* _What you will do_
Search the material for lines containing the word "from", and copy each one.

* _Information given_
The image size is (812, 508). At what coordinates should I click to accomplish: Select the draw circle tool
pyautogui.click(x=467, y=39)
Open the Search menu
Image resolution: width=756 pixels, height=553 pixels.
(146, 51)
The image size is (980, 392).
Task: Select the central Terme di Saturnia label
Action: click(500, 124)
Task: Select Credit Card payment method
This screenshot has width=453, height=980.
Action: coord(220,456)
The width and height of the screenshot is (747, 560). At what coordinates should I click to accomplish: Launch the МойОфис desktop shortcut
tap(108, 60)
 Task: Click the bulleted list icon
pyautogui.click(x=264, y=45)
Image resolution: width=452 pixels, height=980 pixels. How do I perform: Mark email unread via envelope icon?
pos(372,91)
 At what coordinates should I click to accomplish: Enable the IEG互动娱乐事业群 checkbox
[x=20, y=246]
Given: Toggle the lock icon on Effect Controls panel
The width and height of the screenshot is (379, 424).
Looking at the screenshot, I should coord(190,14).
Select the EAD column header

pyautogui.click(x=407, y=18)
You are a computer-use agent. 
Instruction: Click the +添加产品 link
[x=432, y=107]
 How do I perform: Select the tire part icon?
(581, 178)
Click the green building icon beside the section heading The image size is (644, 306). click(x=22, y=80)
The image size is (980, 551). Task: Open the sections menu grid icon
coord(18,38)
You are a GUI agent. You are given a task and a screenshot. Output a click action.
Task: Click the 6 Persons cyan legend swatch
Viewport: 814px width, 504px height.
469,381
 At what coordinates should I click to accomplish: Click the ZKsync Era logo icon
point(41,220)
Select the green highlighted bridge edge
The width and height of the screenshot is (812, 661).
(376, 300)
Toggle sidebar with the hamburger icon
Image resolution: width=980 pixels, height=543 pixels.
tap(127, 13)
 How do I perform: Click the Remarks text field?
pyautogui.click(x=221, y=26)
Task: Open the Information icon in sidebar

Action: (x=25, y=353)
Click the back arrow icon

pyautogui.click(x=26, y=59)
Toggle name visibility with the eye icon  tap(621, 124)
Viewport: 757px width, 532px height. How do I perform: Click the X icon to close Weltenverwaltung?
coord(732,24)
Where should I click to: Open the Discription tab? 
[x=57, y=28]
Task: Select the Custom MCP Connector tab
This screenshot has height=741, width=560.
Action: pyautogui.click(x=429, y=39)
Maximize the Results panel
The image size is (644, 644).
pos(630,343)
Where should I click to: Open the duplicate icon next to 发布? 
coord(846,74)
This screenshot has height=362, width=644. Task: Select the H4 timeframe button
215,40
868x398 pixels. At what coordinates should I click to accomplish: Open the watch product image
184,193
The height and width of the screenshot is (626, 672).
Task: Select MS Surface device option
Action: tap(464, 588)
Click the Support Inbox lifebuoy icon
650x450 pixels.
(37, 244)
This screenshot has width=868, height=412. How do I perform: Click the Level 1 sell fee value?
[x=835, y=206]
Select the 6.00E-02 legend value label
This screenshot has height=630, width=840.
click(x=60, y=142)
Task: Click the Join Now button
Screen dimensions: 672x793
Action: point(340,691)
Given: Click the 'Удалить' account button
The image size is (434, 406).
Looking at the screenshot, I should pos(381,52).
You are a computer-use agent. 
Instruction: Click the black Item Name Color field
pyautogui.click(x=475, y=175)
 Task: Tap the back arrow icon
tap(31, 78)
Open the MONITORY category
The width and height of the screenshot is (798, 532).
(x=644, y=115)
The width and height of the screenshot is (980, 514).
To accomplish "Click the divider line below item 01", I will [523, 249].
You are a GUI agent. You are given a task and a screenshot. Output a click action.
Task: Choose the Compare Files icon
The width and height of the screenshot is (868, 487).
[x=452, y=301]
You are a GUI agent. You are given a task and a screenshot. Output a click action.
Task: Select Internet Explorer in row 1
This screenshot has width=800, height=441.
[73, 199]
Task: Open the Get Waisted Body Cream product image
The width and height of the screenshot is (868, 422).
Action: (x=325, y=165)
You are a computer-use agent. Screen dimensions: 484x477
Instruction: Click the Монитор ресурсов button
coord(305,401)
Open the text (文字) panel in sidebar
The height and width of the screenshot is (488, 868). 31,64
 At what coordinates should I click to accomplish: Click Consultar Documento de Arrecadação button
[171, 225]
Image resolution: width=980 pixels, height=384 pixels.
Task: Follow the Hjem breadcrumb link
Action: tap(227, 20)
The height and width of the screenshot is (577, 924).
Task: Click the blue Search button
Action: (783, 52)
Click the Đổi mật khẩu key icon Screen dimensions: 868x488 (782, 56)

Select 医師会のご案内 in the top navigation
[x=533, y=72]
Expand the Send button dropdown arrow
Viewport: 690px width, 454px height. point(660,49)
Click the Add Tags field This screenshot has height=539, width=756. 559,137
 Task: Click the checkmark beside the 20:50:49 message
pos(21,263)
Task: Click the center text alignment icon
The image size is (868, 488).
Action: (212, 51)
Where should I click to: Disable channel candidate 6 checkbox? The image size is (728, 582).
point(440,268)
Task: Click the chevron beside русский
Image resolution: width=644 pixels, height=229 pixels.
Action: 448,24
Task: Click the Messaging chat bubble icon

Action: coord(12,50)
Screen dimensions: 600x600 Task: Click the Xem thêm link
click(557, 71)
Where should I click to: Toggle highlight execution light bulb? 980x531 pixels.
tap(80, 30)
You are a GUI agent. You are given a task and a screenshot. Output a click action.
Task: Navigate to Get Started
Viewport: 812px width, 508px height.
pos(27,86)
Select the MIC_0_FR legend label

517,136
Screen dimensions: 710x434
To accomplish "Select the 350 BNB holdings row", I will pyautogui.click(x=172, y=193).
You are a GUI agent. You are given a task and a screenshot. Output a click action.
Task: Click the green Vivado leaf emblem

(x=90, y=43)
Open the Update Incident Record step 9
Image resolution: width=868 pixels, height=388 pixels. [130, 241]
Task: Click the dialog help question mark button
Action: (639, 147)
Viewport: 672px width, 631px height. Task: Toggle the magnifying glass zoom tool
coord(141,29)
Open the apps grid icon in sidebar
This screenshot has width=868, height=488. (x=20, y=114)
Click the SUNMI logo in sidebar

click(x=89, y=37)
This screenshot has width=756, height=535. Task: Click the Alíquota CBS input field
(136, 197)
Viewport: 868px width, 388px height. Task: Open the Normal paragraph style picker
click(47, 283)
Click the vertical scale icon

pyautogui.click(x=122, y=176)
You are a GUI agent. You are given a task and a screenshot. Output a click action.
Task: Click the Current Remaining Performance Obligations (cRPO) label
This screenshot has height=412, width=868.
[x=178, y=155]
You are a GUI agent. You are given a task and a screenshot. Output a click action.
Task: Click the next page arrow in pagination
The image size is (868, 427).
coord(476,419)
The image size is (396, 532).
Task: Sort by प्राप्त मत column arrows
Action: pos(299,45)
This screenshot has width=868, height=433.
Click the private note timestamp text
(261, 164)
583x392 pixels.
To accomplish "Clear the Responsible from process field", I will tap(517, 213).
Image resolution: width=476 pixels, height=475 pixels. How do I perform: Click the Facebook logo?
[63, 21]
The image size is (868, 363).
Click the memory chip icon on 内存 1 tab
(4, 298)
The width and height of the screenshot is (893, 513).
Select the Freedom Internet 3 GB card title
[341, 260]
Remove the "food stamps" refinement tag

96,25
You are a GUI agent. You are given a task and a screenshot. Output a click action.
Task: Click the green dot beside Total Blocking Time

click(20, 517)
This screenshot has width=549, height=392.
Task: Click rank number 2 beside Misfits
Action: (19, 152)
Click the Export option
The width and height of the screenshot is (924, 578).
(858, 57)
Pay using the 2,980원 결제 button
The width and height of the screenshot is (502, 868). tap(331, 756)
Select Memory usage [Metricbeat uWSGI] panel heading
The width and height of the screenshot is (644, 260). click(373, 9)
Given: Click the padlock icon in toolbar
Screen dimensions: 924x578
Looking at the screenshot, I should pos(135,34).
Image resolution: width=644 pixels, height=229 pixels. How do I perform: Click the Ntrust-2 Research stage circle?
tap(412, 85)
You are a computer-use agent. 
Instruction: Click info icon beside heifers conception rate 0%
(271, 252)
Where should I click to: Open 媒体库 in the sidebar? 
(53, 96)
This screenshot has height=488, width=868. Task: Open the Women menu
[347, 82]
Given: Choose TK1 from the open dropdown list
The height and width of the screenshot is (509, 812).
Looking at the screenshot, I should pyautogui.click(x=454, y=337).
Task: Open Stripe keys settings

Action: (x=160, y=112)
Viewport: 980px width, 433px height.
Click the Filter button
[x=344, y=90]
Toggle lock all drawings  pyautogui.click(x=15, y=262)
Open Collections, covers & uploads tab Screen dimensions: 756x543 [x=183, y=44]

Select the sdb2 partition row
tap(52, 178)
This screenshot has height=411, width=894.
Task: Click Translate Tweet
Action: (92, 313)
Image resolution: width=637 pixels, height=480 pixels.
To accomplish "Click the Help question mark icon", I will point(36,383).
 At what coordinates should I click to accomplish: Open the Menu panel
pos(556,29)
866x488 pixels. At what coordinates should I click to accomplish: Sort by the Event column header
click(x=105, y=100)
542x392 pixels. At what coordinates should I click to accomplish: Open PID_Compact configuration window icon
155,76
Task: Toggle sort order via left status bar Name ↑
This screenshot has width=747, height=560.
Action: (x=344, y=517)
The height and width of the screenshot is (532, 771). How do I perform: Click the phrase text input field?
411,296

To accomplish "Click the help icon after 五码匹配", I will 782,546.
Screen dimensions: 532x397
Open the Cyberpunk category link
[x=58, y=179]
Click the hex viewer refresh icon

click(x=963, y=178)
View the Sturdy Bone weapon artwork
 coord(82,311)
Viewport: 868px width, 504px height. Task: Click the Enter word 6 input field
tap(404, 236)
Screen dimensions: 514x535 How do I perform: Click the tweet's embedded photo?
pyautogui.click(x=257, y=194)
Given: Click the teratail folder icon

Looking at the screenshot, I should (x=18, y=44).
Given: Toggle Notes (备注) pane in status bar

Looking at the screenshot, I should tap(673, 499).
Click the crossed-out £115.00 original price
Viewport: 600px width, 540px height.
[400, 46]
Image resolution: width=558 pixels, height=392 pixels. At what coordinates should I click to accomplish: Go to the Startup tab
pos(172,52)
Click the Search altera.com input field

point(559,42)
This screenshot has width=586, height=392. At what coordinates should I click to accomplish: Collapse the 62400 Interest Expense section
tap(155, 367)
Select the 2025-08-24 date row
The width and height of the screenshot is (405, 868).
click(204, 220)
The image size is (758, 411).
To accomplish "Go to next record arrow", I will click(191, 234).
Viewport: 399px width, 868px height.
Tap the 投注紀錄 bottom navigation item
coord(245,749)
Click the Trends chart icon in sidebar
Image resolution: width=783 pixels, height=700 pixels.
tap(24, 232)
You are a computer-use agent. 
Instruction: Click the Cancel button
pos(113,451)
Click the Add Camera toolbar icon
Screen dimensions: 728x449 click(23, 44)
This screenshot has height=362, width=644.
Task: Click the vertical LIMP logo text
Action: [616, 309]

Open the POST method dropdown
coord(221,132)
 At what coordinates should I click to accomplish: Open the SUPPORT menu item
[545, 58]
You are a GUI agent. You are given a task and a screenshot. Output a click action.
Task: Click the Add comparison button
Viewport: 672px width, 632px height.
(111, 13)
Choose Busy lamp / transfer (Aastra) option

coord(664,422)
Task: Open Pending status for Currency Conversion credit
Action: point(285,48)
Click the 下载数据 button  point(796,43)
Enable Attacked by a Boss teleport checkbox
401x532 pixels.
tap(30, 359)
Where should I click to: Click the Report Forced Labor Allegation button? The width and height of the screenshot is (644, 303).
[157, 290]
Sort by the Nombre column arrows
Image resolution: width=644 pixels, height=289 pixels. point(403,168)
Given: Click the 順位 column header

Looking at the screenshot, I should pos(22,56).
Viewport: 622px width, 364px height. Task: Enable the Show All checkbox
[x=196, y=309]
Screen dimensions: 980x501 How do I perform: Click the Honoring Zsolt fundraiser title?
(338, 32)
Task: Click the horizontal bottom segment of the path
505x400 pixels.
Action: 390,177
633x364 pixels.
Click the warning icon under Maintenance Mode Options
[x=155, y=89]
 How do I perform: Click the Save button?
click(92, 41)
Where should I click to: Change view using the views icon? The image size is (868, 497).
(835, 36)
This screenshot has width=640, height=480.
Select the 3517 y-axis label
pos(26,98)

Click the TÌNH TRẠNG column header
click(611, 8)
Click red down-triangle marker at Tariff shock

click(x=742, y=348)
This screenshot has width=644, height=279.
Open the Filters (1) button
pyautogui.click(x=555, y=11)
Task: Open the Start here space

* _Answer box_
To accomplish "Clear the Responsible from process field", I will tap(517, 213).
Given: Choose TK1 from the open dropdown list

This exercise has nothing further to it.